*** ARTICLE

State v. Shines

Decision Date09 December 1899
Citation34 S.E. 552,125 N.C. 730
CourtNorth Carolina Supreme Court
PartiesSTATE. v. SHINES.

Arson—Circumstantial Evidence—Sufficiency of Evidence.

In a prosecution for setting fire to a barn and stables, evidence that tracks were found, the morning after the burning, leading from around the barn and stables in direction of defendant's house, which came to the road about 50 yards from and opposite to defendant's house; that defendant's shoes were tried, and found to exactly fit said tracks; and further evidence of difficulties between defendant and the owner of the barn and stables a short time prior to the fire, and of threats made by defendant against theowner of the buildings, —is sufficient to warrant submission of defendant's guilt or innocence to the jury.

Faircloth, C. J., dissenting.

Appeal from superior court, Pender county; Timberlake, Judge.

C. Shine's was convicted of setting fire to a barn and stables, and appeals. Affirmed.

L. V. Grady and H. L. Stevens, for appellant.

The Attorney General, for the State.

******
*** SOURCE EXCERPT

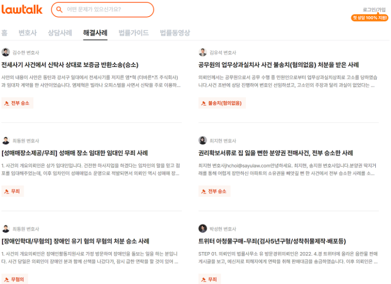
Task: Open the 성매매 장소 임대한 임대인 무죄 사례
Action: pos(74,153)
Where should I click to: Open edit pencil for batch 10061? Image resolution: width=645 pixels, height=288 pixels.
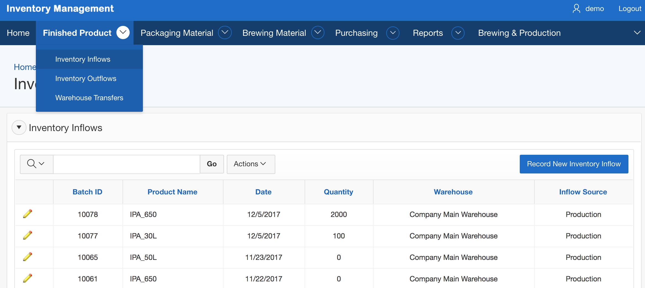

******

GOAL 1: Reproduce the part of the case summary starting with "Arson—Circumstantial Evidence—Sufficiency of" and going on through "county; Timberlake, Judge.".
GOAL 2: According to the case summary, from which county's superior court was the appeal taken?

EXERCISE RESPONSE 1:
Arson—Circumstantial Evidence—Sufficiency of Evidence.

In a prosecution for setting fire to a barn and stables, evidence that tracks were found, the morning after the burning, leading from around the barn and stables in direction of defendant's house, which came to the road about 50 yards from and opposite to defendant's house; that defendant's shoes were tried, and found to exactly fit said tracks; and further evidence of difficulties between defendant and the owner of the barn and stables a short time prior to the fire, and of threats made by defendant against theowner of the buildings, —is sufficient to warrant submission of defendant's guilt or innocence to the jury.

Faircloth, C. J., dissenting.

Appeal from superior court, Pender county; Timberlake, Judge.

EXERCISE RESPONSE 2: Pender County